A year ago, the debate at Cannes was whether creative businesses should use AI at all. This year, that debate was settled. The conversation moved to where AI belongs in the process — an intelligence layer running underneath the brief, the buy, and the optimization. Several jury presidents used their closing sessions to draw the line that matters now: once production gets cheap enough that anyone can generate a campaign in minutes, the only thing left worth fighting over is the idea behind the work — the part no model originates on its own.

Creators Are Running Their Own Festival Now

One observation traveled further than almost anything said from a stage this year: Cannes has split into two festivals running in parallel. One lives inside the Palais, around the work being judged. The other lives across the fringe, around creators, activations, and the partnerships being struck in real time. Creator earnings crossed a reported billion dollars for the first time, and creators spent the week functioning as a primary distribution channel — courted directly by brands rather than bought cheaply to reach a younger demo. The agencies still treating that layer as a media line item are behind the ones already treating it as infrastructure.

Sport Quietly Took Over the Croisette

With a World Cup running in parallel, sport had a built-in reason to dominate this year. But the scale of it — a dedicated programming track, the heaviest crowds on the Croisette, a running theme of community functioning as the actual infrastructure of fandom — signaled something past a one-year spike. The industry is now buying into sport as its own media category, with brands investing in community and fandom rather than a logo on a jersey.

What This Means for Us

Line up all these threads and one mechanism explains every one of them: what people are still talking about from Cannes is whatever a recap can’t reconstruct. A panel compresses into three bullet points and survives that compression almost completely intact — the argument, the data, the quote all travel fine without you in the room. A beach pulling the heaviest crowds on the Croisette doesn’t travel that way. Neither does a creator’s audience, built one direct relationship at a time, or a sport activation built around a community standing in the same physical space instead of reading the same write-up later. Those experiences don’t survive being summarized, because the thing that made them work was never the information — it was the presence. You were there, or you weren’t, and no recap closes that distance.

Proof No One Had to Manufacture

The proof here is worth more than the usual agency argument, because nobody built it to make this argument. Cannes exists to crown advertising, not to validate experiential marketing. No one stood on a Palais stage and claimed presence beats a feed. The festival just behaved that way for five days, and the trade press measured it happening — a different category of evidence than anything written to defend a budget line, precisely because no one built it to flatter one.

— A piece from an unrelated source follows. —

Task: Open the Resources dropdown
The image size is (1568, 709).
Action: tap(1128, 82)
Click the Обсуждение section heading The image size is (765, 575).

That distinction matters for how the next planning cycle gets argued. Events and experiential sit on the same spreadsheet as AI tooling and content production now, often judged by people looking for the easiest line to cut. Cannes just handed a dated, external data point showing that even an industry built to produce content at scale spent its biggest week proving content alone doesn’t hold a room.

It’s a signal worth reading past this year, too. A festival built to reward ad campaigns ended up remembered for sport infrastructure and community programming instead of the work that won metal. The next edge in this category won’t come from louder versions of the activations already being built, but from the same shift Cannes underwent without planning to: community and fandom over transactional networking, experiences built to be lived rather than recapped.

The festival meant to celebrate the smartest advertising of the year proved the case for presence instead — without anyone in the room intending to make that argument at all.